START Input data

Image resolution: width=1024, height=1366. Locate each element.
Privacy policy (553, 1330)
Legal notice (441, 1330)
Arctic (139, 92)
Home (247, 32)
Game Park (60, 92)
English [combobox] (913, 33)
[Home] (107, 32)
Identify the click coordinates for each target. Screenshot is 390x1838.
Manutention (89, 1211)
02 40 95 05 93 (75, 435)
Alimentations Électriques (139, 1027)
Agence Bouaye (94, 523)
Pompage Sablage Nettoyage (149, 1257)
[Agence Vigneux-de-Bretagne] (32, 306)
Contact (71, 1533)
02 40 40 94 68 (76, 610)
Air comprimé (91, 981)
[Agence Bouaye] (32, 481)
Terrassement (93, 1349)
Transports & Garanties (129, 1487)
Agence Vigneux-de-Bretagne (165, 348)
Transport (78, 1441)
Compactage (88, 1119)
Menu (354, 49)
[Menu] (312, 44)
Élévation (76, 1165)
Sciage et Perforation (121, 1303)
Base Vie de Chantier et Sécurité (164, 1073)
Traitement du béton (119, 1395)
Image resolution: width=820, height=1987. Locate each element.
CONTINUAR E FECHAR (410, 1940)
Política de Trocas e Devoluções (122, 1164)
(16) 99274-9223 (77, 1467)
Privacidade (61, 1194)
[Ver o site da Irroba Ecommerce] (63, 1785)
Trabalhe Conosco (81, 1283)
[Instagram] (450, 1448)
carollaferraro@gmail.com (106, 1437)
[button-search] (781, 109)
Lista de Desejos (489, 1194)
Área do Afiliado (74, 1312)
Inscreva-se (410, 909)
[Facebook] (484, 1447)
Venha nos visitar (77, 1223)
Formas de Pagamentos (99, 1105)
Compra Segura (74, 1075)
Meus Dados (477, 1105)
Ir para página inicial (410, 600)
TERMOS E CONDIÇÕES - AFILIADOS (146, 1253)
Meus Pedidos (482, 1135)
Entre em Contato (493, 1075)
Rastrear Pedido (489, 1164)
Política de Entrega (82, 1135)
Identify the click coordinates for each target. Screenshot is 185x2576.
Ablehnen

END Input data

### To do
Return all lines from the data above with "Screenshot" in them.

### Output for this exercise
Identify the click coordinates for each target. Screenshot is 390x1838.
Identify the click coordinates for each target. Screenshot is 185x2576.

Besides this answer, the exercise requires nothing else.